Saat itu juga Zalin memberitahukan kepada mereka tentang kondisinya yang sedang berbadan dua.
"Loh ko bisa hamil?" Tanya Fathia Polos.
"Ya ampun! iyalah! Zalin kan punya suami!" jawal Willy emosi.
"Hadeuh Fathia, pertanyaanmu sungguh konyol!" seru Hana.
Zalin memperhatikan keriga teman KKL nya yang sedang berdebat. Sekali-kali dia menggelengkan kepalanya mendengar ucapan polos Fathia.
"Apa aku salah bertanya seperti itu?" tanya Fathia Pada Zalin.
Dan obrolanpun berlanjut sampai sore.
Setelah sore datang, matahari mulai akan tenggelam Willy, Hana dan Fathia ijin untuk pulang pada Zalin.
Saat Zalin dan temannya keluar dari ruangan tamu, Briliant datang dan menghampiri Zalin dan ketiga temannya.
"Assalamualaikum," ucap Briliant.
"Waalaikumsalam," jawab Zalin dan teman-temannya.
"Nah ini suamiku,"
Briliant memperkenalkan diri kepada teman-teman istrinya dengan ramah.
"Briliant Anggara" ucap Briliant.
Tidak lama kemudian Briliant masuk ke dalam kamar, sedangkan Zalin berjalan ke teras untuk mengantarkan teman-temanya.
"Za, ga salah kamu sama suami kamu beda 4 tahun?" tanya Fathia sambil berbisik tapi masih terdengar oleh Hana dan Willy.
"Iya, memangnya kenapa?" tanya Zalin balik.
"Dia ko cute sih. kaya kamu yang lebih tua," Fathia terkekeh.
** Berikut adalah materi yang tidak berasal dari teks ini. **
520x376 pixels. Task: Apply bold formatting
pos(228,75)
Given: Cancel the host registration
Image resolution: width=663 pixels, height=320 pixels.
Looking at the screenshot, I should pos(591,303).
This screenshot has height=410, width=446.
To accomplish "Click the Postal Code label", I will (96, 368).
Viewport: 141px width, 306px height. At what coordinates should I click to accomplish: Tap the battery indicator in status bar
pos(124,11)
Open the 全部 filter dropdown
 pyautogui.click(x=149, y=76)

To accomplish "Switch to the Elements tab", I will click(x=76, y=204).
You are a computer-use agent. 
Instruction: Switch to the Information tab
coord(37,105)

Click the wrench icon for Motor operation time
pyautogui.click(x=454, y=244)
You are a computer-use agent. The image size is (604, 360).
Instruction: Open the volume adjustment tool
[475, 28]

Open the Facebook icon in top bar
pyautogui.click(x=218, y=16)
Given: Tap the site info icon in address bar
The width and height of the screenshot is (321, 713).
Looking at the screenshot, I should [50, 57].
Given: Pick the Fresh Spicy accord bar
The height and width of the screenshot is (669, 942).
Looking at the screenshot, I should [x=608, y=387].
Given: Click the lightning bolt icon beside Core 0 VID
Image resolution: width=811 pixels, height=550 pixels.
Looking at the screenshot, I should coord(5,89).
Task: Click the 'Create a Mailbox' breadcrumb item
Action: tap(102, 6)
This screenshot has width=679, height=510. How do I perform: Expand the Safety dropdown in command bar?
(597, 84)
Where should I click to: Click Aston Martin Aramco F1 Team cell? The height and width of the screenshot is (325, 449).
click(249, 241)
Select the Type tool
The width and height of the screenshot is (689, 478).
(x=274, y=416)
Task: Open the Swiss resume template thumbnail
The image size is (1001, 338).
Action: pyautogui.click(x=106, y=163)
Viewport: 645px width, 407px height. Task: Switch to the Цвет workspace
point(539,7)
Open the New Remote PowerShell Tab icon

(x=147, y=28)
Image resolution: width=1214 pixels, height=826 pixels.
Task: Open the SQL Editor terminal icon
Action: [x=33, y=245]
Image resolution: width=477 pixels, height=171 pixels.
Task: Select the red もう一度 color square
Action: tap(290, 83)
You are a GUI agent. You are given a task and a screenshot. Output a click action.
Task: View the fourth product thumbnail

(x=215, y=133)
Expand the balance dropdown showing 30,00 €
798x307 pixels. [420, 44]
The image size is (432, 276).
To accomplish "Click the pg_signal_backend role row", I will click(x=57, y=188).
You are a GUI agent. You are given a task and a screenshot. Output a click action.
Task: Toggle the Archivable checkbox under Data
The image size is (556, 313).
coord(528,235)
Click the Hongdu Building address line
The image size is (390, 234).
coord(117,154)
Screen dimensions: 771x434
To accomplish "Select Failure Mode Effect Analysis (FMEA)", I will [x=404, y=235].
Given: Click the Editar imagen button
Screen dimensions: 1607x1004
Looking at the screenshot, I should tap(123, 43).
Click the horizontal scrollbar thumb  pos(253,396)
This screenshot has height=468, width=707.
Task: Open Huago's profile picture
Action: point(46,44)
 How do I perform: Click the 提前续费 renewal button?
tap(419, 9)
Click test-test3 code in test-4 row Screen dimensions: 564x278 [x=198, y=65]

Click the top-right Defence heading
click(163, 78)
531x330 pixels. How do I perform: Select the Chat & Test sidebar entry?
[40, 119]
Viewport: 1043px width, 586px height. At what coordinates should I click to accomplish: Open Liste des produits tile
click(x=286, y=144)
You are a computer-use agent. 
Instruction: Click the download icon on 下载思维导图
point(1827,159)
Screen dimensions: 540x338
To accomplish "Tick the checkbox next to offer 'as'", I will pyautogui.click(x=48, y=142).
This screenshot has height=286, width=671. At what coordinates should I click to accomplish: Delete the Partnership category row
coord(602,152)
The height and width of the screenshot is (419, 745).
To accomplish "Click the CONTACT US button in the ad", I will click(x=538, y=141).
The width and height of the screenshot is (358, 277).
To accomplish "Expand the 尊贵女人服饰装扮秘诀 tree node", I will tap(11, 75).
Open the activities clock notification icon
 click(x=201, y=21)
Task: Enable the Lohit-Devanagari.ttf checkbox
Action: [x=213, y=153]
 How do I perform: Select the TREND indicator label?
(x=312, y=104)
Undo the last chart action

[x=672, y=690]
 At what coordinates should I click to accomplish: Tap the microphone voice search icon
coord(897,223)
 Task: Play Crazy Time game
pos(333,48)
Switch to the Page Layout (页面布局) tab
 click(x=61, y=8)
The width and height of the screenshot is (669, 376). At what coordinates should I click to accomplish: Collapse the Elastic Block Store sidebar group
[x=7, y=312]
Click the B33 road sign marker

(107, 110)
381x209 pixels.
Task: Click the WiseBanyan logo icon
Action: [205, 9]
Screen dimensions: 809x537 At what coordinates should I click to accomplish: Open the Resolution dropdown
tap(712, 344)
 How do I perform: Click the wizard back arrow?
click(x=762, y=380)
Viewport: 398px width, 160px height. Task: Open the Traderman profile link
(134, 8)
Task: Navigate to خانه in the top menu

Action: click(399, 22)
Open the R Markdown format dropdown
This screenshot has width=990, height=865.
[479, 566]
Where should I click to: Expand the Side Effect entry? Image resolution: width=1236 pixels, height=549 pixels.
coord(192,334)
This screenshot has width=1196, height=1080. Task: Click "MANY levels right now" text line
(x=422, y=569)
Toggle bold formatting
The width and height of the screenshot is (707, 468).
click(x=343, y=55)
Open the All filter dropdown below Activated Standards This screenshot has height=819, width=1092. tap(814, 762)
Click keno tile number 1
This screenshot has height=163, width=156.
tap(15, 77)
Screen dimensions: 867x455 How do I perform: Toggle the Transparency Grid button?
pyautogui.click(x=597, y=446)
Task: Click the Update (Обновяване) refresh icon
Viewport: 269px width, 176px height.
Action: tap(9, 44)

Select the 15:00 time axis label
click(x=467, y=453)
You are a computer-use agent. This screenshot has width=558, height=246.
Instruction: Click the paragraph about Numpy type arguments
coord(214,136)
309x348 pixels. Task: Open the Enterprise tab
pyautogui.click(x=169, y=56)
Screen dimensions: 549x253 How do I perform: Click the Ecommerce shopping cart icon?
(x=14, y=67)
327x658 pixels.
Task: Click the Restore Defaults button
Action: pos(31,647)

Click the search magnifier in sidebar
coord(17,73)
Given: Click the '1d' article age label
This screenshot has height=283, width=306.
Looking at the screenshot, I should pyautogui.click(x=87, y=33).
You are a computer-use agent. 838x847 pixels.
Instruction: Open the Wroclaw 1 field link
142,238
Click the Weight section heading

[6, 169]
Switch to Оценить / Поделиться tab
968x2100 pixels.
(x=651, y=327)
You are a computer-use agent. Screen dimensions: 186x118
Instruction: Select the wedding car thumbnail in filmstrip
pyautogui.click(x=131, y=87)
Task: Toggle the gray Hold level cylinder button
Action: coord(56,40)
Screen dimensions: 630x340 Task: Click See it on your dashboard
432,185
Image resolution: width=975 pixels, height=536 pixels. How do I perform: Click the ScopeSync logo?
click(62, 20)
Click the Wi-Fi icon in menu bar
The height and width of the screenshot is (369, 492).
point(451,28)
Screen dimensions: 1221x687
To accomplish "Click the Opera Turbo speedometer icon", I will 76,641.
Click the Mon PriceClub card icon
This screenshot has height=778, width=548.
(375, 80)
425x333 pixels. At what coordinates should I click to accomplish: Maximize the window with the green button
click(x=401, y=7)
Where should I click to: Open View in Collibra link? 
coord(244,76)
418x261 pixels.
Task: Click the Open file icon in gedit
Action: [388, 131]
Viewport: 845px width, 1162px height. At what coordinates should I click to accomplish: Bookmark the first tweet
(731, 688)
Zalin melototkan kedua matanya dan hendak mencubit lengan Fathia, tapi tidak berhasil. Fathia segera berlari cepat menjauh dari jangkauan Zalin.
"Em, Fathiaaaa," Zalin menggelengkan kepalanya pelan.
Sedangkan Fathia sudah ada di gerbang pagar rumah Zalin nyengir melihat kepala Zalin yang seperti ada tanduknya.